Racist Attack in Macerata. Italian Protestants: no to Xenophobia and Racism

Rome, February 6, 2018 (NEV/CS08) – The facts are known: Luca Traini, on the morning of February 3, in the central Italian city of Macerata, fired more than twenty gunshots from a moving car, deliberately pointing at people of African origins. The outcome was six wounded people, five men and one woman.

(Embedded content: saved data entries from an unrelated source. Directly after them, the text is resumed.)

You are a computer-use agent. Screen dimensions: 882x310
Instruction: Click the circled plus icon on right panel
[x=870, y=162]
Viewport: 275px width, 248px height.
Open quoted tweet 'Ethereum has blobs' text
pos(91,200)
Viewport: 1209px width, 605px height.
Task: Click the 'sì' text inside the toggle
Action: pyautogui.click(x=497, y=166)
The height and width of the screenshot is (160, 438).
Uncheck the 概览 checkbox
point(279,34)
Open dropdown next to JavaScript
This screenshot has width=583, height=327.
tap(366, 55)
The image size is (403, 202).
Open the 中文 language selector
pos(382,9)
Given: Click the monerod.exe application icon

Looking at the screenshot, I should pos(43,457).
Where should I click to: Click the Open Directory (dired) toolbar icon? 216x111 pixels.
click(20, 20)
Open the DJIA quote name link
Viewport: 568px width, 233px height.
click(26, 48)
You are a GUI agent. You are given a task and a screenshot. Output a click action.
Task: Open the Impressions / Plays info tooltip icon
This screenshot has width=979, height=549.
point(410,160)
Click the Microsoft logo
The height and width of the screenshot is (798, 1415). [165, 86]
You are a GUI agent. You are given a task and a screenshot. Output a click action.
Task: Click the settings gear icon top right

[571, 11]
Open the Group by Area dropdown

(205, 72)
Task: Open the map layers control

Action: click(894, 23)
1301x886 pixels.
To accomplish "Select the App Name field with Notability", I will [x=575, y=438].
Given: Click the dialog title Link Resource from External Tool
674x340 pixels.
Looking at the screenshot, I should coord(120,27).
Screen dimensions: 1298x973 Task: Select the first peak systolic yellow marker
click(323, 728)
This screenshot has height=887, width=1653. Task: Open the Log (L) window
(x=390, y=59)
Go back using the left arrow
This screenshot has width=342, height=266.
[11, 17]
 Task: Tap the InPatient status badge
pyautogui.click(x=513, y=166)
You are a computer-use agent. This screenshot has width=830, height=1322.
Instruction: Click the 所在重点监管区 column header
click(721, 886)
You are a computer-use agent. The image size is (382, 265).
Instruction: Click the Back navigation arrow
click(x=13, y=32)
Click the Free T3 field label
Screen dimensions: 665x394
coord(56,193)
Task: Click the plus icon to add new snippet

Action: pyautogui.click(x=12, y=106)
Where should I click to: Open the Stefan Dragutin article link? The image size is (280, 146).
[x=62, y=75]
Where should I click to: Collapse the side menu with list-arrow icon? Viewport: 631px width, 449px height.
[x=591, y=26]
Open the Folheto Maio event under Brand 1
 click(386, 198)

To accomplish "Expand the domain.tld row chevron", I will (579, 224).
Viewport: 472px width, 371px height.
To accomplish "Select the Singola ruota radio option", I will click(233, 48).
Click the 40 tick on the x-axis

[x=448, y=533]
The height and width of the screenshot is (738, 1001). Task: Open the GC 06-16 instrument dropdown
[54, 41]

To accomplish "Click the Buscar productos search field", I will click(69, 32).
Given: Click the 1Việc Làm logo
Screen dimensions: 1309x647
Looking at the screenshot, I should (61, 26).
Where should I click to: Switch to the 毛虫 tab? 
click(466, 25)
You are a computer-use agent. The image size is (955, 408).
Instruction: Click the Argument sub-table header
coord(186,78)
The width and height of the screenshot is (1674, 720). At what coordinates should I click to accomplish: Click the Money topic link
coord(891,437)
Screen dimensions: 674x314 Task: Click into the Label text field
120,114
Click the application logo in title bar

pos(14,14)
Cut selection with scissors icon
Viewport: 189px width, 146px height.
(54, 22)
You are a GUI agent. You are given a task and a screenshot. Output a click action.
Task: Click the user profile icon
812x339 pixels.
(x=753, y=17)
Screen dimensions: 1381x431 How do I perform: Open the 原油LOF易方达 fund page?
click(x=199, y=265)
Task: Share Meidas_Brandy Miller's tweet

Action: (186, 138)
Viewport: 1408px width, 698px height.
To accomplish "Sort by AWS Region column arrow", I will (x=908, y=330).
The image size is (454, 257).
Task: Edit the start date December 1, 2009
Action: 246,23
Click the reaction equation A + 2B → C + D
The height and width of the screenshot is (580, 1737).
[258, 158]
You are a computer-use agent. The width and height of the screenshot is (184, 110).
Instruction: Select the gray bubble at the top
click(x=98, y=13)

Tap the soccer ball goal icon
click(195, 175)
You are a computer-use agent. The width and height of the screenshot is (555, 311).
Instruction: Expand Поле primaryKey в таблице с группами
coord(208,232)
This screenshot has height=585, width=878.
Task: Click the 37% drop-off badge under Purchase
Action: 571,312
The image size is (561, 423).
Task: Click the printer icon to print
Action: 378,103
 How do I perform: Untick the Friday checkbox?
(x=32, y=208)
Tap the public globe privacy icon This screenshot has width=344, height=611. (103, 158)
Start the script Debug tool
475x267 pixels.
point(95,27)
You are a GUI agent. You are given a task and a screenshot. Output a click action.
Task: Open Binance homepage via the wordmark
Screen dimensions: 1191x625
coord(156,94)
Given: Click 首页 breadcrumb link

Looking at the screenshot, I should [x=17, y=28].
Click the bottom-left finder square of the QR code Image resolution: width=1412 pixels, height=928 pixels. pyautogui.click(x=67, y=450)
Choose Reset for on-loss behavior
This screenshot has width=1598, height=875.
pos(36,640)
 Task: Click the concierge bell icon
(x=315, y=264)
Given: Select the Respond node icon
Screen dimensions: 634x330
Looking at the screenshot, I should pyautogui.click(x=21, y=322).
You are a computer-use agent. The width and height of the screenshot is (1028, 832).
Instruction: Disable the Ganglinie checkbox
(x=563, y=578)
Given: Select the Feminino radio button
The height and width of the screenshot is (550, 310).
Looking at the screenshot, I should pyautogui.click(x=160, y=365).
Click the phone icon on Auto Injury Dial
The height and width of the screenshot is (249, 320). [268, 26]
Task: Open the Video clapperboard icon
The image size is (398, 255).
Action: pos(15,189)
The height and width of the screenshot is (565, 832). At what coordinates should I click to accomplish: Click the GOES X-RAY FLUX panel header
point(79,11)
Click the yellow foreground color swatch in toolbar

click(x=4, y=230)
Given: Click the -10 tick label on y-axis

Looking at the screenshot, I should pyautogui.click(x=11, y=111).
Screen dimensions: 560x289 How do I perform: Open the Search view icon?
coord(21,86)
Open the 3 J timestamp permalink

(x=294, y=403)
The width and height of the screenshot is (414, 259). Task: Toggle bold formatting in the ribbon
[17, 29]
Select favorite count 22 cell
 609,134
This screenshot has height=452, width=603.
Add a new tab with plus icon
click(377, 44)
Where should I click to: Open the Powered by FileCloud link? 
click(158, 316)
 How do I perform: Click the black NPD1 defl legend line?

“The Bible asks us: ‘Where is your brother?’. Faced with the events of Macerata we can not turn away or minimize the incident, or try to change the subject and discuss of regular or irregular immigration”, this is the opinion of the president of the Federation of Protestant Churches in Italy (FCEI), pastor Luca Maria Negro, who continues: “Where is our brother? Why is he in hospital wounded by a fire-arm? Why did some one shoot him in a macabre funfair? These are the questions that, as Protestant Christians, we ask ourselves and the Italian nation that is breaking apart in a moment in which it should be united in solidarity with the wounded, and firmly condemn racism and xenophobia. An even more convinced commitment – concludes Negro – in the year in which we remember the 50th anniversary of the assassination of the Baptist pastor Martin Luther King and his struggle for civil rights of African Americans and for the overcoming of segregation and racism”.